Something as simple as giving a list of flight connections between cities and then asking for an itinerary between them confuses all these models when the shortest path between two nodes is long enough.
Longest shortest path the models could reliably find (8/10 tests for a given length) between two cities:
| Model | Path Length |
|------------------+-------------|
| Claude Sonnet3.5 | 10 |
| GPT-4o | 7 |
| GPT-4o-mini | 4 |
| Deepseek-v3 | 6 |
| Gemini-2-Flash | Not tested |
| Llama3.3-70B-Ins | 4 |
Isnt it literally infinite via even the simplest simulator?
You could generate an unlimited training set just by implementing tik tac toe on an unbound grid, for example, in like 10 lines of code.
The other recent example that comes to mind is the paper that explored the reasoning process used by LLMs to answer trivia questions like “Name a national capital whose letters can be rearranged to spell a common greeting in the language of a neighboring country.” (answer is Hanoi by the way)
The LLM responses show that they intuitively grasp the algorithm for answering such a question, but then they basically run the algorithm in their own thoughts (self-talk) which is horrendously inefficient.
Put differently, natural language reasoning is brilliant at turning the messiness of the real world into well-defined abstractions, but as soon as that is done it needs to hand off the task to a machine. For “solved” problems this might be a formally specified machine, but it could also be another class of model such as AlphaZero (along with a proper specification of the problem the “subcontractor” is to handle).
In this particular case with Factorio, I suspect generating the synthetic data would be easier, since the rules of the environment are relatively simple and well defined, with quantifiable outcomes.
Having read the pdf I don't think these models were post-trained, so how do we explain the questions in B)?

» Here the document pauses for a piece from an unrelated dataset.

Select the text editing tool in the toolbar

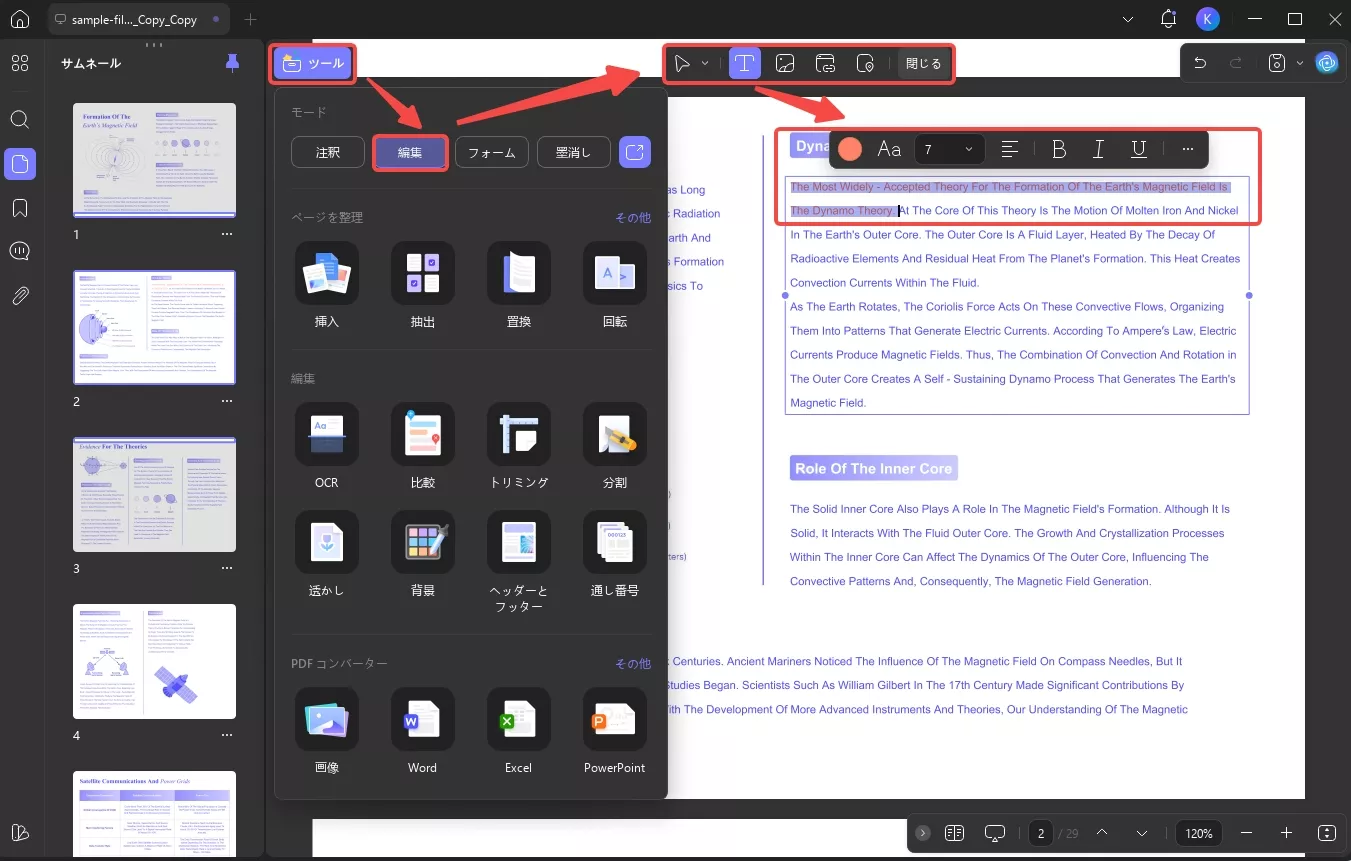(744, 63)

And if indeed there's no post-training and authors expected exploration of recipes to come from the context window.... I think that's way too short for RL-style improvement.
In short, I don't understand how they could've tested those models with post training, and without post training they all did unbelievably well.

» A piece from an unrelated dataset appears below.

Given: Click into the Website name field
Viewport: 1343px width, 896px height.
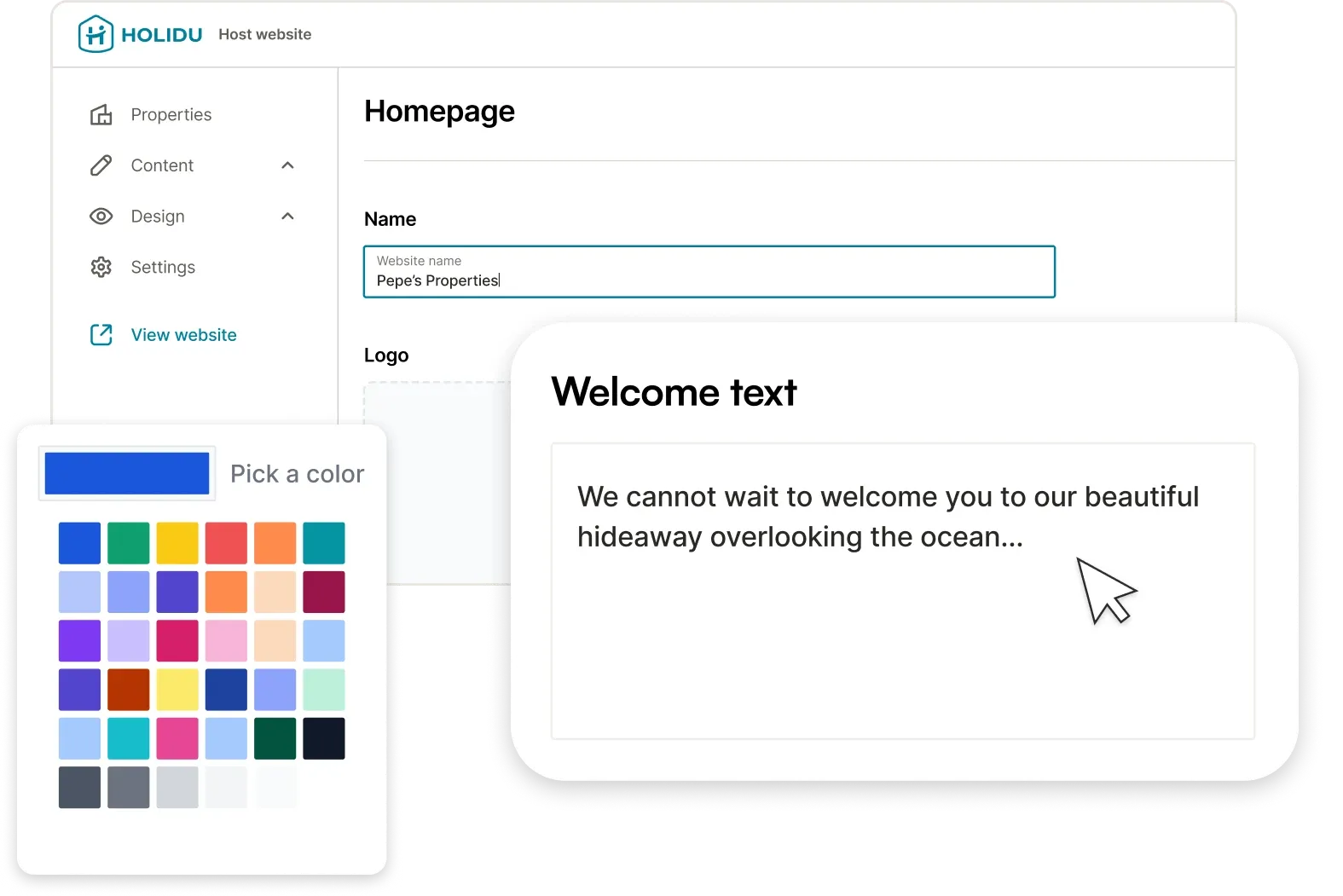Looking at the screenshot, I should 709,273.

If the authors read this: can you give us an idea how many API query and API pairs fit within the context window, on average? Follow up, do you get better results if you abbreviate the API call names, so that more response pairs fit within one context window?
We can fit about 128 pairs maximum in the context, but this performed the same as 32, which we ultimately decided on (for cost, latency purposes).
Encoding the input/outputs to make them shorter degraded performance. It seems that descriptive names is helpful for pretrained models because they have an intuition on what they do.
Overall as Jack said, no post-training was done at all but all agents had a complete API description (tools, entities, research) in their context so the results indicate to some level how well can modern agents use a completely OOD API with decent level of documentation
For example the shortest path benchmark is largely useless when you look at reasoning models - since they have the equivalent of scratch paper to work through their answers the limitation became their context length rather than any innate ability to reason.
Is it just because Clause is the best at coding and the API is code? (not very interesting). Maybe if the API required the llms to write in poems, the best LLM at poetry would win...
Or is it because whatever makes claude good at coding, also makes it good at mathematical-like tasks. This is more interesting, as it would show some transfer learning. It would also suggest if you're doing training for a specific task, you would also benefit from training adjacent tasks e.g. if you're training for maths you could benefit from training coding. I believe this is actually true for humans.
And would you know how to check whether if any of the above hypothesis is correct?
Overall visual perception is about noticing comparative differences not measuring absolute quantity.
Oil stuff is done separately and fed into the structure where needed.